Gabriel observó la puerta del taller cerrarse tras Amelia, dejando en el aire un tenue rastro de su perfume floral. El lugar se sumió nuevamente en ese silencio que siempre le había resultado cómodo, aunque ahora parecía más pesado de lo habitual.
Bufó y se pasó una mano por el cabello desordenado antes de girar hacia la mesa de trabajo. Las piezas del motor que llevaba horas intentando reparar seguían esparcidas sobre la superficie metálica, brillando bajo la luz blanca de la lámpara. Se suponía que volver a sus herramientas le ayudaría a despejarse, pero su mente seguía atrapada en la conversación que acababa de tener.
—¿Qué demonios tienen las estrellas de interesante? —gruñó para sí mismo, encendiendo el compresor con un movimiento brusco.
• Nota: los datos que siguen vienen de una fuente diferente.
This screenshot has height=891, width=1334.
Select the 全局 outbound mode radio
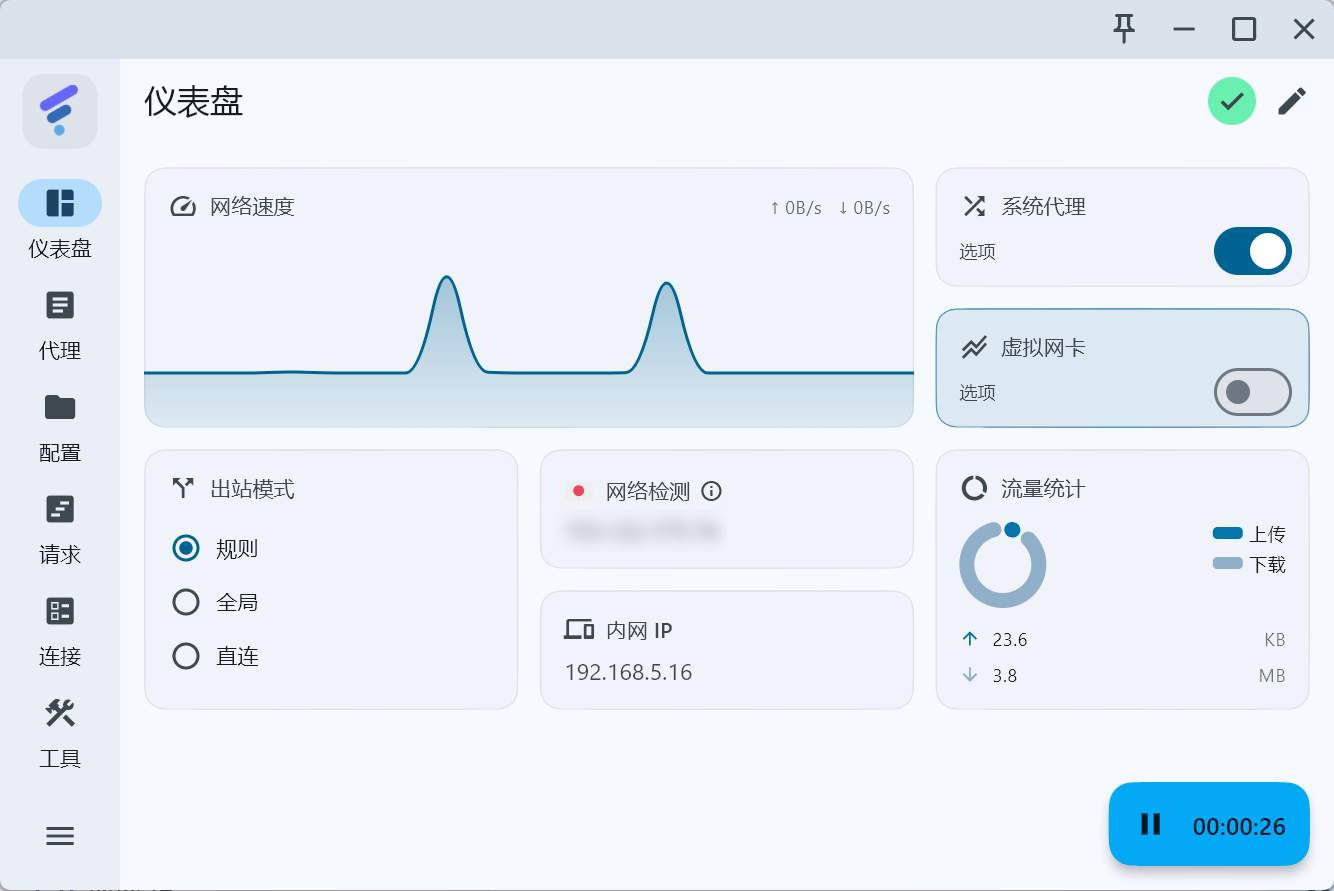[x=186, y=602]
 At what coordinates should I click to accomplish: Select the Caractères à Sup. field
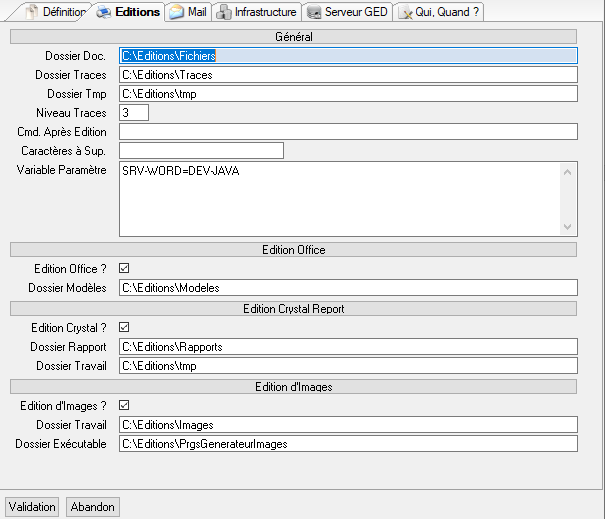201,151
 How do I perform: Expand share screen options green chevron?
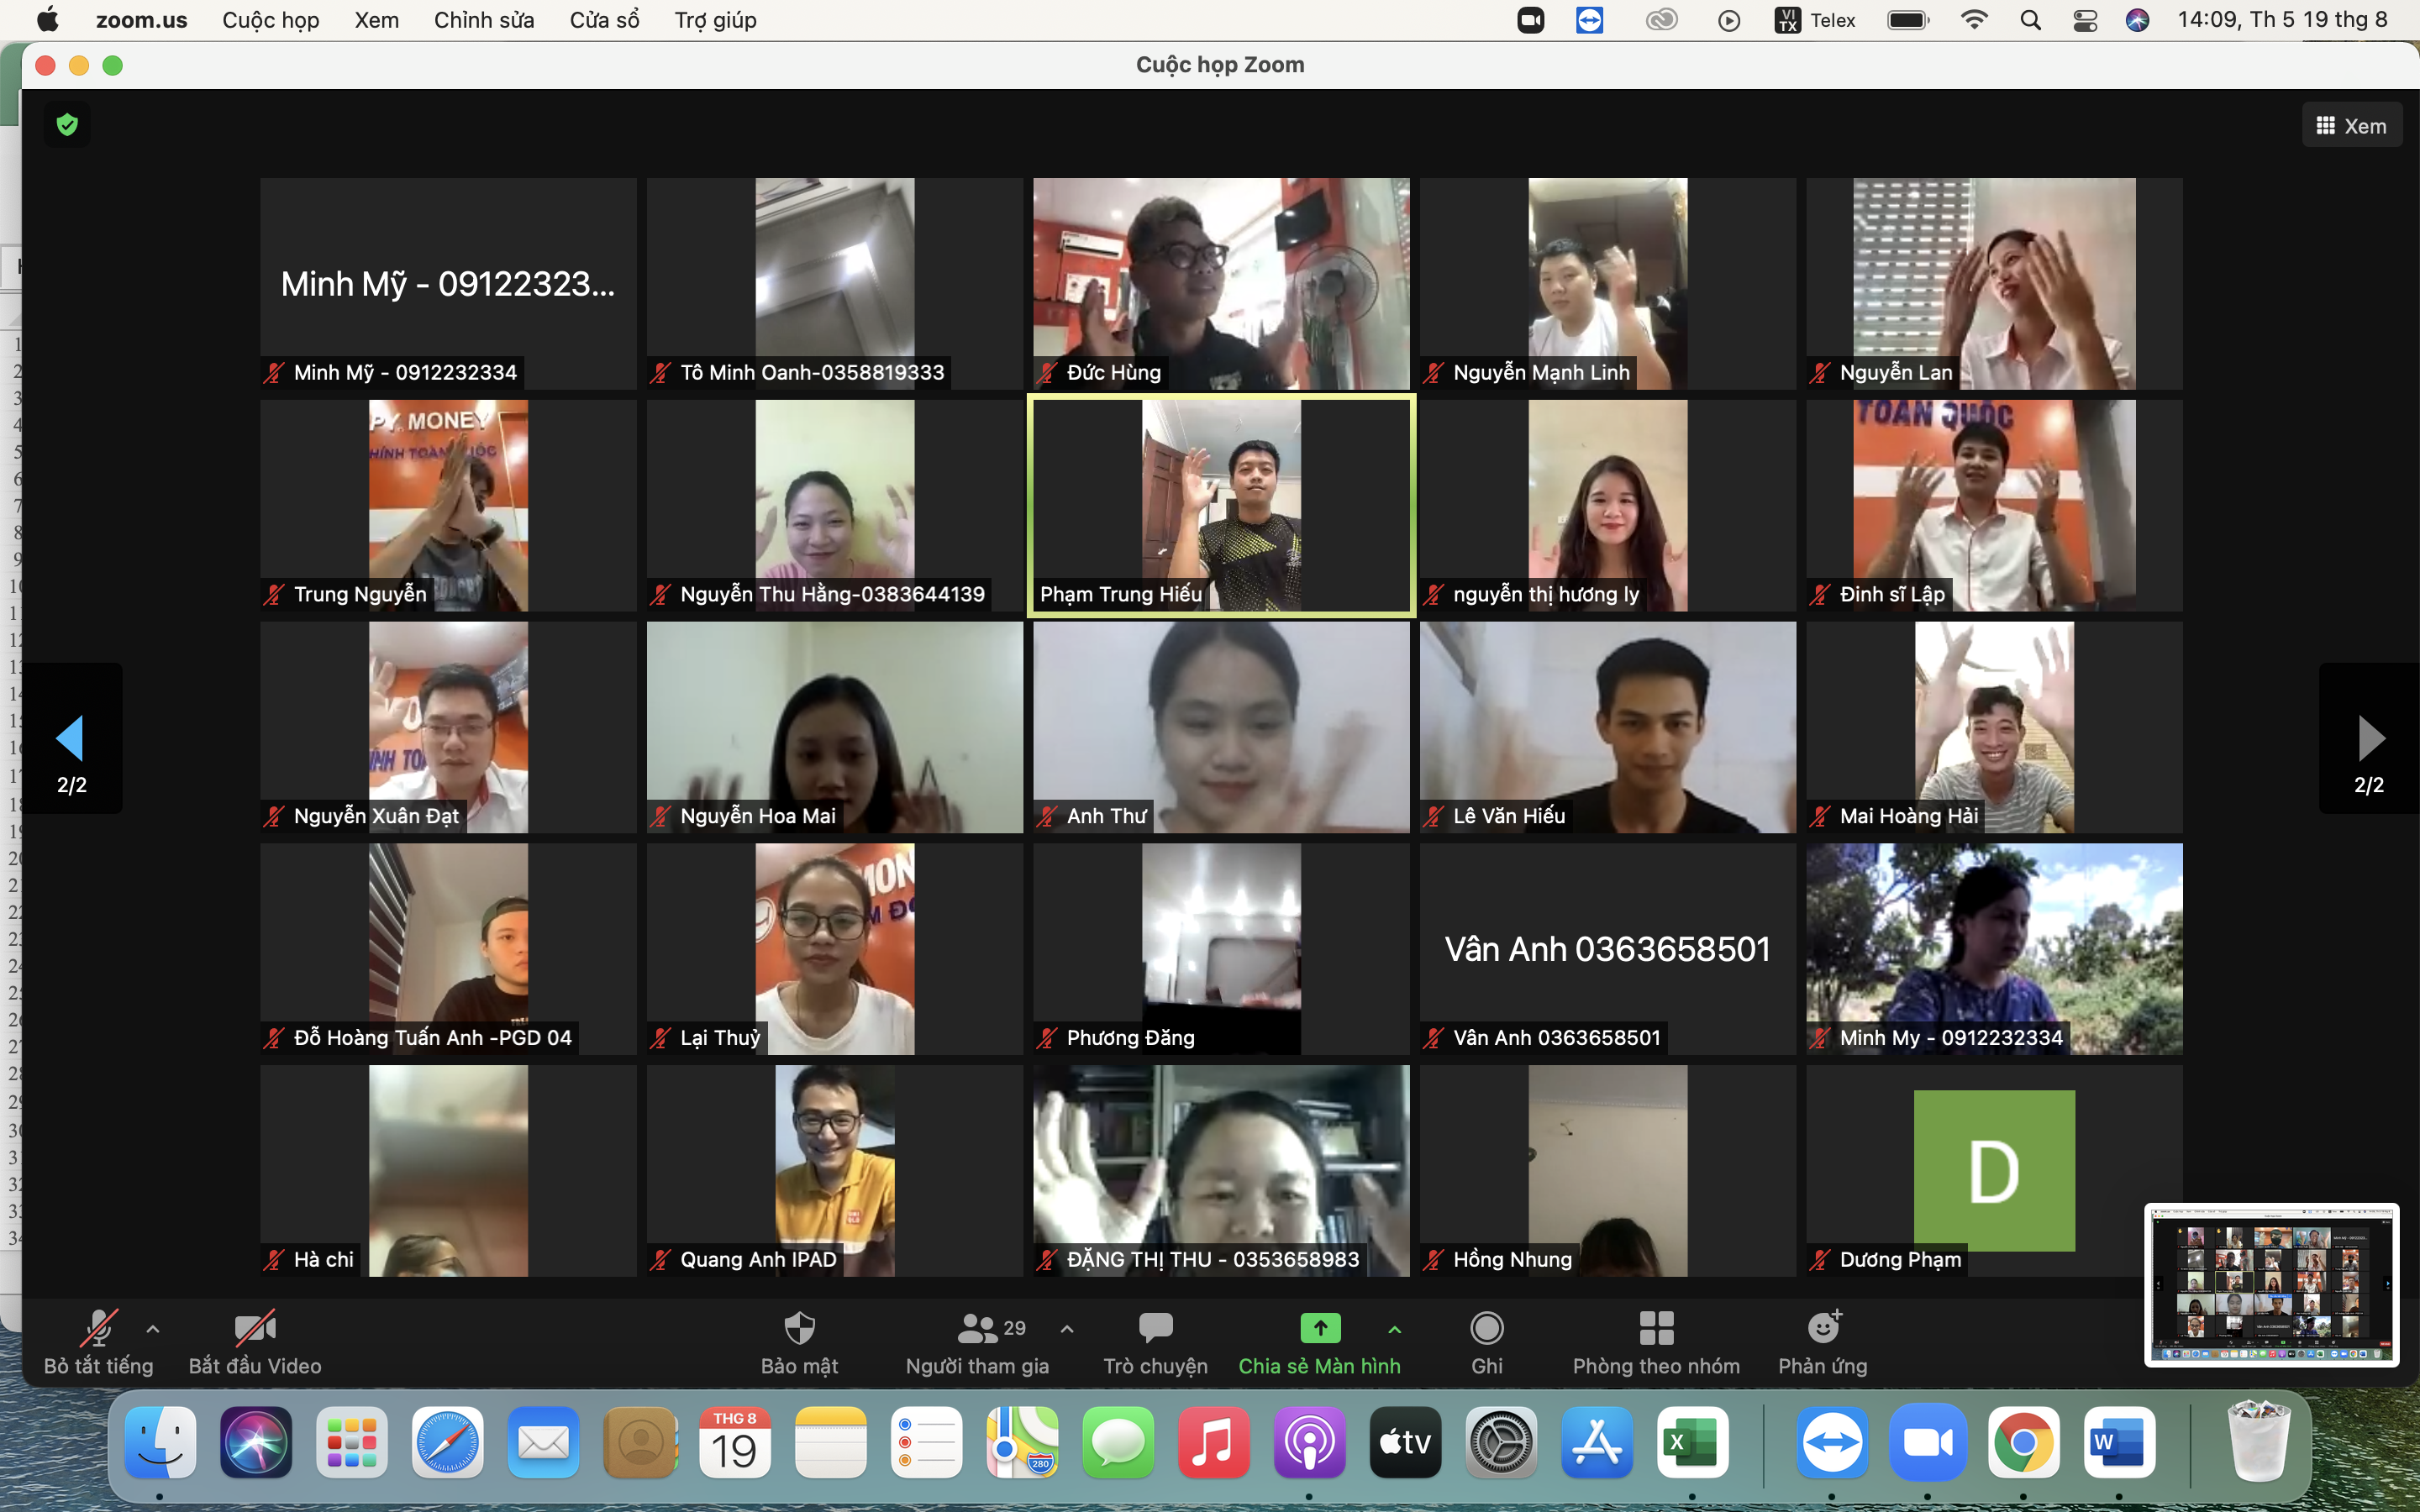click(x=1395, y=1329)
El ruido del aire comprimido llenó el espacio, pero ni siquiera eso logró acallar el eco de las palabras de Amelia.
"Y, sin embargo, lo hiciste".
Había algo en esa chica que lo sacaba de su zona segura, como si cada sonrisa suya fuera un desafío a su manera de ver el mundo. Dulce, amable, con una risa que parecía empeñada en quedarse pegada a sus pensamientos.
—Ridículo —masculló mientras desmontaba una pieza con movimientos más bruscos de lo necesario.
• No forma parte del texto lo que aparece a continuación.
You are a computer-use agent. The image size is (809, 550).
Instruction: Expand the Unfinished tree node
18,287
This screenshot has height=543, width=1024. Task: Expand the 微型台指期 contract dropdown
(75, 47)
El sonido de la puerta del taller abriéndose nuevamente lo sobresaltó. Miró hacia la entrada, pero solo era el viento empujando la hoja mal ajustada.
Se obligó a respirar profundo y se concentró en el motor. La mecánica era sencilla, directa. No como las personas, con sus conversaciones llenas de significados ocultos y sus malditas miradas que esperaban algo de ti.
Después de un rato, el compresor se apagó, dejando el taller sumido en un silencio incómodo. Gabriel se quedó quieto, mirando el motor desmontado frente a él.
Las estrellas, pensó con amargura. Nunca se había detenido a pensar en ellas, pero ahora no podía evitarlo. La imagen de Amelia con los ojos brillantes hablando de constelaciones se coló en su mente.
Con un bufido, se quitó los guantes grasientos y los lanzó sobre la mesa.
—Definitivamente estás perdiendo la cabeza —se dijo a sí mismo.
Apagó las luces del taller y salió al aire fresco de la noche. El cielo, despejado y salpicado de estrellas, se extendía sobre él. Gabriel frunció el ceño, pero no pudo evitar levantar la vista.
—Nada especial —murmuró, aunque su voz carecía de convicción.
Caminó hacia el portón del taller y lo cerró con un golpe seco. La calle estaba desierta, tranquila, y el aire nocturno era fresco contra su piel.
Mientras caminaba de regreso a su casa, los pensamientos sobre Amelia seguían dando vueltas en su cabeza, molestándolo más de lo que estaba dispuesto a admitir.
Tal vez, solo tal vez, había algo en las estrellas que merecía la pena mirar.
Incluso el cielo más distante puede encontrar quien lo mire, aunque se resista.